Overall Concept of the TYPO3 File Abstraction Layer¶
Abstract¶
TYPO3 currently lacks a proper way of integrating files from different sources into the system. There is also no standardized way of using Content Delivery Networks (CDNs) on a TYPO3 site.
The advent of DAM helped mitigating this shortage, but as DAM stayed an optional extension until today, it has not found wide adoption. Additionally contributing to this was that there is no standardized way of using DAM in all extensions. For almost every table a new extension has to be installed, which does not even offer migration of old data. There is currently no popular extension that supports DAM out of the box.
To overcome this situation, a combined effort of the TYPO3 Core Team and non-core developers, especially from the DAM team, is being made. This effort should result in a lean layer in the TYPO3 core that enables the Core and also Extensions to easily access and manage files.
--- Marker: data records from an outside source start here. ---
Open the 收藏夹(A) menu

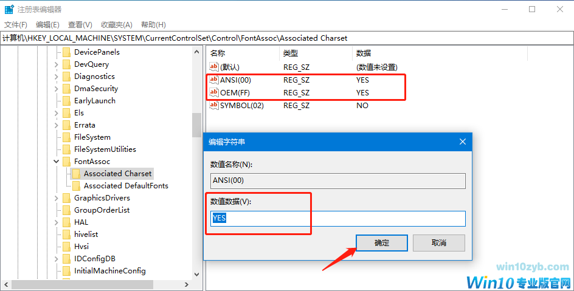(117, 25)
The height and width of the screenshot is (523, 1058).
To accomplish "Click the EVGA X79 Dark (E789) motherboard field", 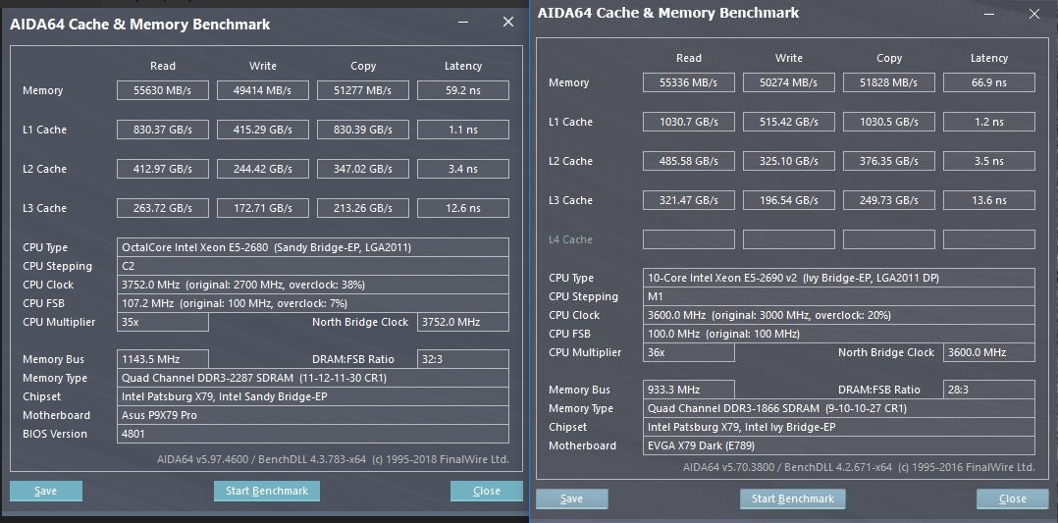I will click(x=838, y=445).
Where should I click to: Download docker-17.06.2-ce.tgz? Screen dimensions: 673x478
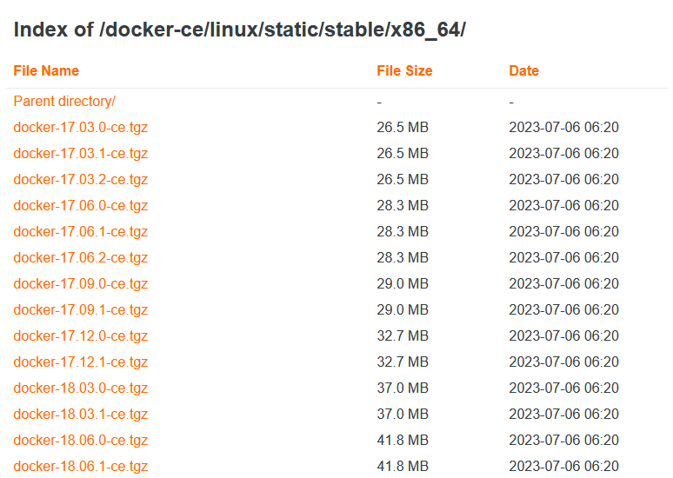pyautogui.click(x=81, y=258)
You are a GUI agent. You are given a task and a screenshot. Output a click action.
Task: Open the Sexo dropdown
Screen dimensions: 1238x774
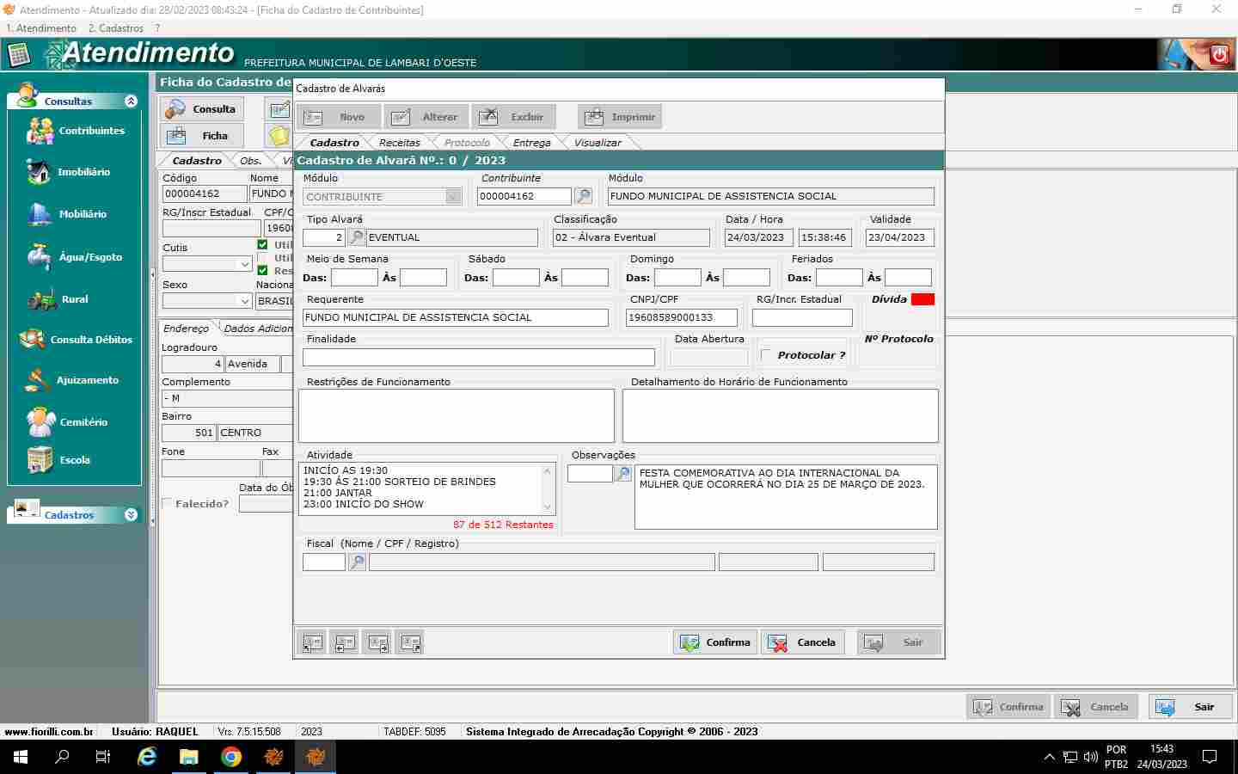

As it provides an abstraction between the file system and TYPO3, it may also help in integrating additional services, like Amazon S3.
Technical description¶
Design Principles¶
- Metadata should be split into two parts: File-related and Asset-related. File-related metadata will mostly be collected by the File Abstraction Layer (modification time etc.), the rest and all Asset-related will be handled by the Media Management and its services.
- Backwards compatibility in existing extensions should - as always - be broken as little as possible. However, as we're introducing a feature that has not been there before we are almost free to break stuff as most likely there won't be anything to break. This means that for the time being, we will leave the old way of working with files in place so extensions keep working, but migrate all usages of files in the TYPO3 Core itself.